── Input records ──

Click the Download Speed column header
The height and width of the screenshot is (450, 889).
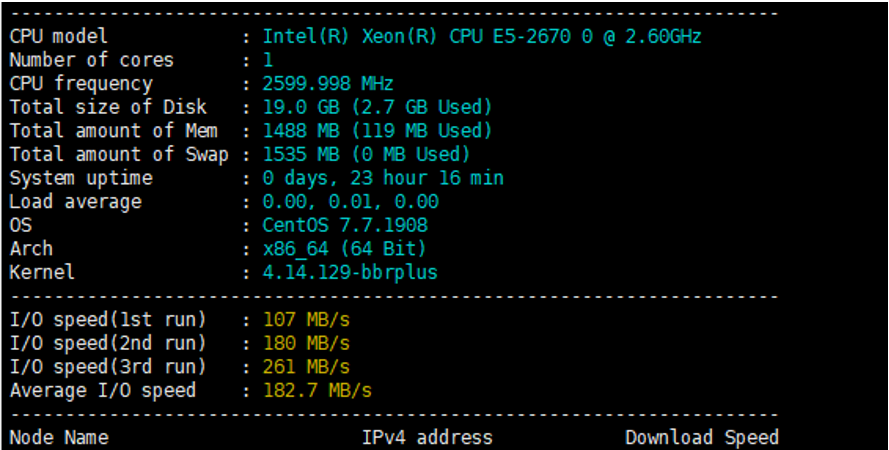pyautogui.click(x=702, y=438)
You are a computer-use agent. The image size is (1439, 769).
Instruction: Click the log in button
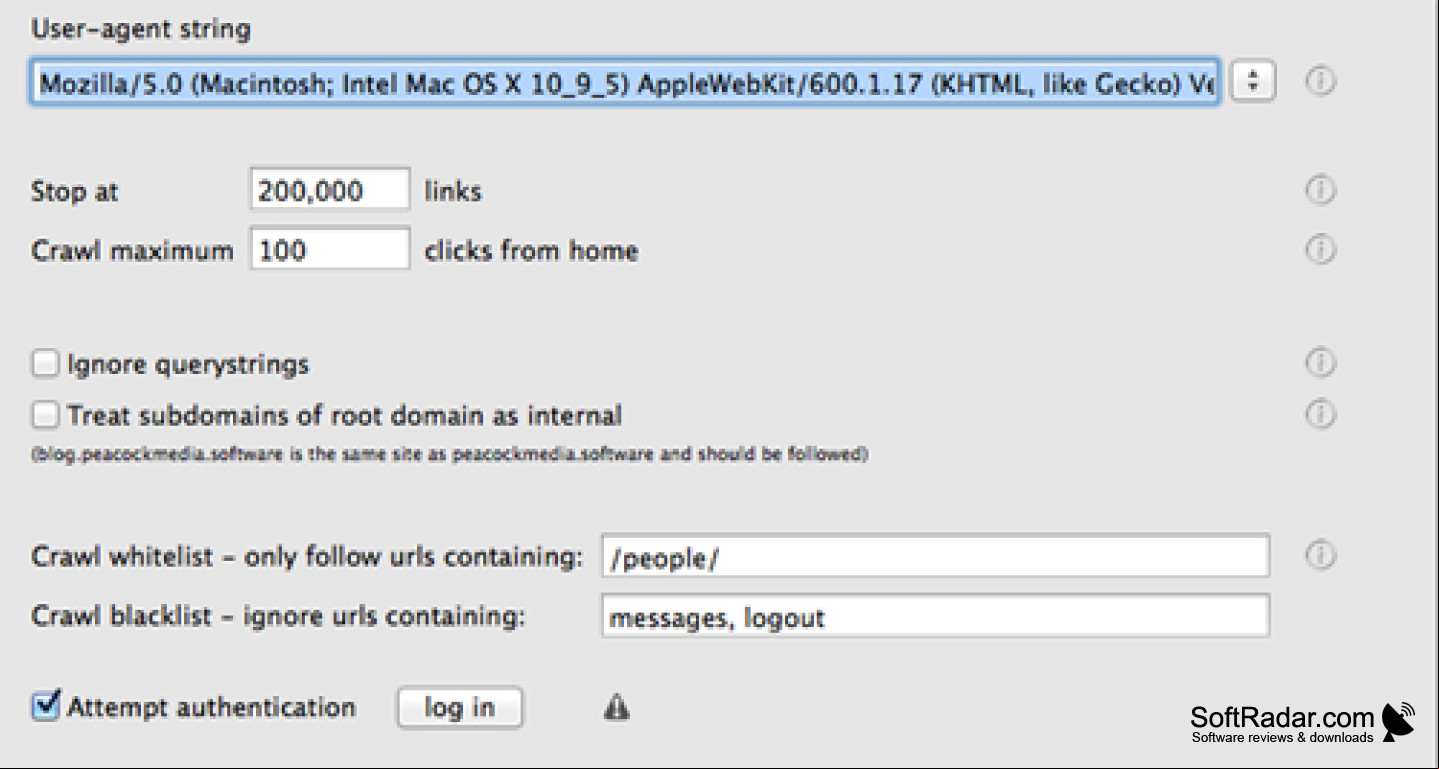[x=460, y=708]
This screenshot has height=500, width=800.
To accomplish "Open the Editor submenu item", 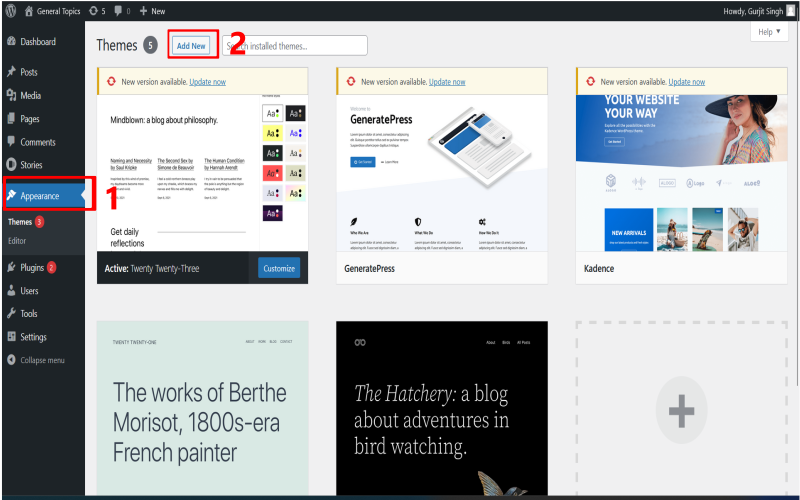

───

Render every line of the records above as a JSON list of strings, one string per line, skipping any blank lines. Leave the pictures out of your answer.

Solution to the exercise:
[
  "Click the Download Speed column header",
  "The height and width of the screenshot is (450, 889).",
  "pyautogui.click(x=702, y=438)",
  "You are a computer-use agent. The image size is (1439, 769).",
  "Instruction: Click the log in button",
  "[x=460, y=708]",
  "This screenshot has height=500, width=800.",
  "To accomplish \"Open the Editor submenu item\", "
]